Mi mano seguía apretando un pecho y la otra ya jugaba libremente con su clítoris con dos dedos, y ocurrió lo inevitable: no se puede tener tanto placer por tanto tiempo, la descarga en su interior la arrastró a un muy buen orgasmo. Ella se quedó quieta y yo seguí estimulando con dos dedos en su clítoris, y los movimientos de caderas y espasmos se alargaron por un par de segundos más. Se quedó en esa posición un par de minutos para recuperarse. Se desmontó y vio mi pene hecho un desastre, brillante, lleno de flujos y semen, se agachó y con su lengua recorrió todo mi pene, dejándolo impoluto, totalmente limpio.
—Satisfecho —me dijo tranquilamente al entrar al baño. Me quedé en shock, sin entender lo que había pasado. Ahora que lo pienso, no sé qué fue todo eso, pero ella estuvo muy activa en el sexo. Me asombró, porque creía que no quería nada conmigo.
Ella salió del baño, el cabello aún húmedo y la piel tibia por el vapor que aún parecía abrazarla. Su presencia transmitía una calma que chocaba con la tormenta de emociones que habíamos vivido juntos.

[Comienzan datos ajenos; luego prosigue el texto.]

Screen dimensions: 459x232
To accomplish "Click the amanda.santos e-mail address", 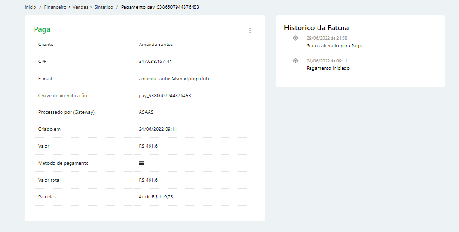I will pyautogui.click(x=174, y=79).
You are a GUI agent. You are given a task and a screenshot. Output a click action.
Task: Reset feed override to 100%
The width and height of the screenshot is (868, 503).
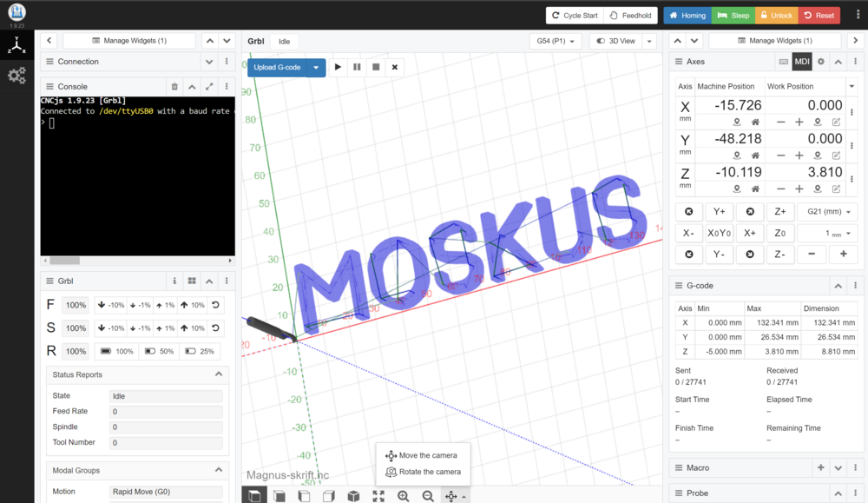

La observé en silencio, sin saber qué decir. Había sido tan activa, tan entregada, que me resultaba imposible imaginar que aquella mujer serena fuera la misma que casi había hecho que perdiera el control. Es tan seductora.
Siguiendo una orden silenciosa, me levanté, tomé una toalla y me acerqué lentamente. Ella se sentó en el borde de la cama, sin mirarme, pero sin apartarse. Era como una invitación muda, un puente entre nosotros.
Con extremo cuidado, empecé a secarle el cabello. Cada movimiento era una caricia suave, una disculpa no pronunciada, una promesa que no necesitaba palabras. La conexión entre nosotros parecía intensificarse en ese acto simple, pero lleno de significado.
En ese instante, toda la ira y el rencor se disolvieron en el aire. Solo quedó ella, pura y vulnerable, y una firme determinación en mi interior: no quería volver a perderla nunca más.
—¿Por qué te vas? —pregunté, rompiendo en un silencioso balbuceo, como si el peso de la duda ahogara mis palabras. La habitación quedó en un silencio tenso, solo roto por el susurro de mis pensamientos que retumbaban en mi cabeza.
Ella levantó la vista lentamente, sin mirarme a los ojos, y dejó escapar un suspiro profundo. —Conseguí un apartamento —respondió, su voz plana, casi distante, como si no quisiera que el eco de esas palabras penetrara en mi alma.
—¿No te sientes bien aquí? —pregunté, con la voz quebrada, buscándola con la esperanza de encontrar en ella alguna chispa de duda, alguna duda que me hiciera pensar que todo era un malentendido.
Pero ella negó con la cabeza lentamente, y sus ojos se posaron en un punto indeterminado, un mundo aparte. —Este apartamento no es tuyo, Manuel —aconsejó, con una suavidad que atravesó mis huesos. —No quiero que, de repente, nos saquen. No quiero que te sientas atrapado en algo que no es tu hogar.
Mi corazón dio un vuelco, y la sensación de vacío empezó a apoderarse de mí. La realidad se impuso cruel, como una bofetada fría que me dejó sin aliento. —Me abandonas. Dime que Sergio no tiene que ver en esto —suplique, con la voz temblorosa, aferrándome a esas palabras como si fueran un salvavidas en medio de la tormenta.